On Tuesday, the Supreme Court issued a ruling that voided the most relevant portion of the Voting Rights Act. Texas and other southern states are already moving ahead to reduce the power of African-American voters. But the Court also issued another disturbing ruling undermining Native American rights. In a 5-4 decision (with Scalia dissenting and Breyer in the majority) the Court ruled in Adoptive Couple v. Baby Girl that a Native American girl adopted by South Carolina parents could not be returned to her father who later tried to reclaim her, using the 1978 Indian Child Welfare Act, which sought to keep Native American children in Native American families.

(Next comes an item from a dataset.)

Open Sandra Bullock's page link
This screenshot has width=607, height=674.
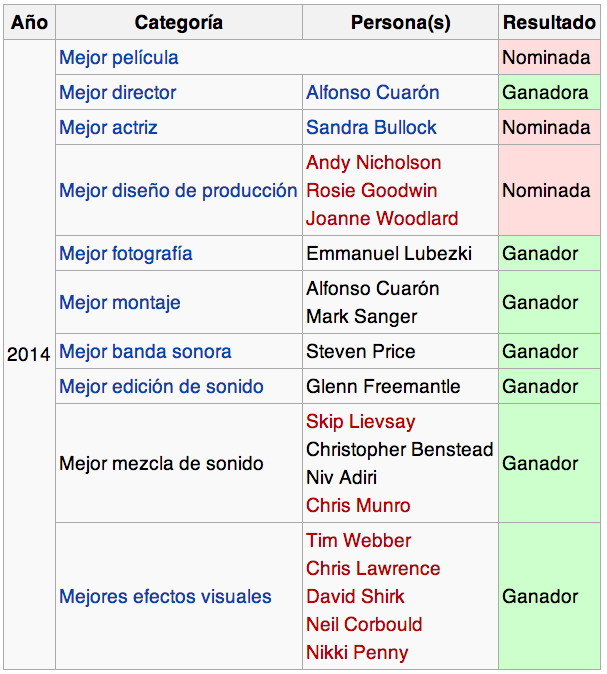(x=371, y=128)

This was a narrow ruling, focusing around strictly the specifics of the case. It’s not an outrage on the level of Ward. But it also reaffirms the difficulty Native Americans have in realizing sovereignty and the consistent misunderstanding between the American legal system and tribal law and custom. Colorlines:

So what does ICWA do? The act was created because of incredibly high rates of white parents adopting Native children; in states like Minnesota, that have large Native populations, non-Natives raised 90 percent of Native babies and children put up for adoption. Those adoptions sever ties to Native tribes and communities, endangering the very existence of these tribes and nations. In short, if enough Native babies are adopted out, there will literally not be enough citizens to compose a nation. ICWA sought to stem that practice by creating a policy that keeps Native adoptees with their extended families, or within their tribes and nations. The policy speaks to the core point of tribal sovereignty: Native tribes and nations use it to determine their future, especially the right to keep their tribes and nations together.

But leave it to the Supreme Court to miss the point altogether this morning. The prevailing justices failed to honor tribal sovereignty in today’s ruling. In writing for the court’s majority, Justice Samuel Alito opened his delivery on the ruling with these words:

This case is about a little girl (Baby Girl) who is classified as an Indian because she is 1.2% (3/256) Cherokee.

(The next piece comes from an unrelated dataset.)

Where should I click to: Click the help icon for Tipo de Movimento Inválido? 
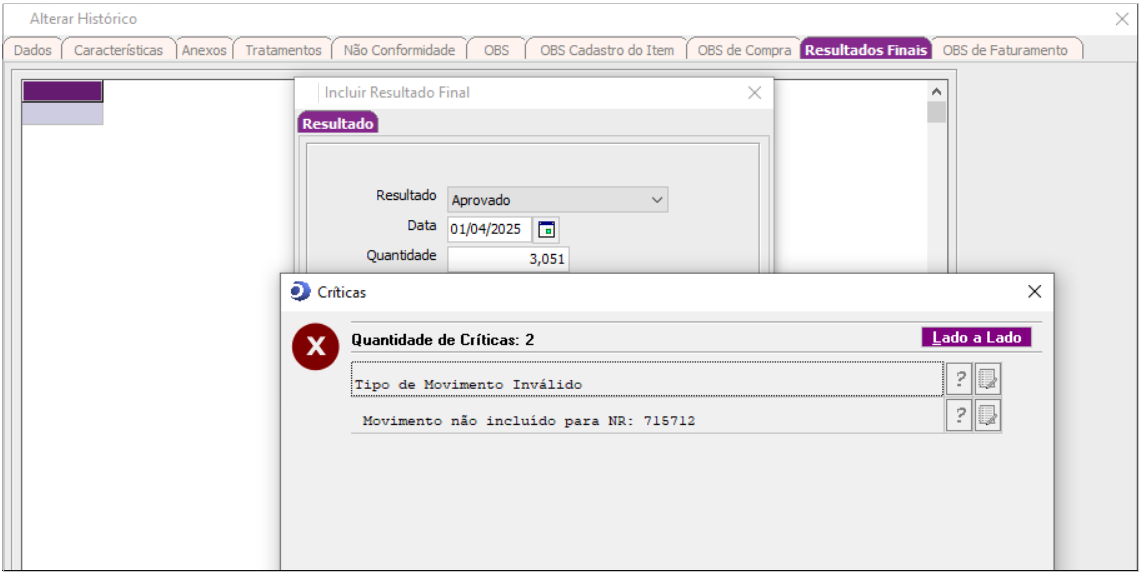959,379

What Alito (along with Justices Roberts, Kennedy, Thomas and Breyer) is perhaps willfully missing is that the Cherokee Nation does not classify its citizens in that way. Baby Veronica is not a certain percentage Cherokee—she is Cherokee, as determined by her nation. The high court’s first sentence, based in the colonial practice of blood quantum instead of the way that citizenship is determined by the Cherokee Nation, illustrates that the justices made this case about race—in their mind—and not about tribal sovereignty in the law. By this flawed logic, the high court ruled that Baby Veronica is somehow not Native enough to be protected by ICWA.

The conception of race is particularly important here. How do we classify race? As always in this country, it’s about blood quantum determined by non-whiteness (i.e. Barack Obama is the 1st black president instead of the 44th white president, even though he 50% Kenyan and 50% Anglo). But that doesn’t always fit the situation and certainly didn’t here. Instead, the Court’s decision in Adoptive Couple reinforces systemic racism, with non-Indians forcing their conceptions of race over Cherokee conceptions of race.

Again, this is a narrow ruling, kicking this back to the South Carolina courts. And of course, I do feel for the adoptive parents and realize that the particulars of this case are not cut and dried. But this is a bad principle to set; the fact that 4 of the 5 conservatives made up the majority is always a bad sign.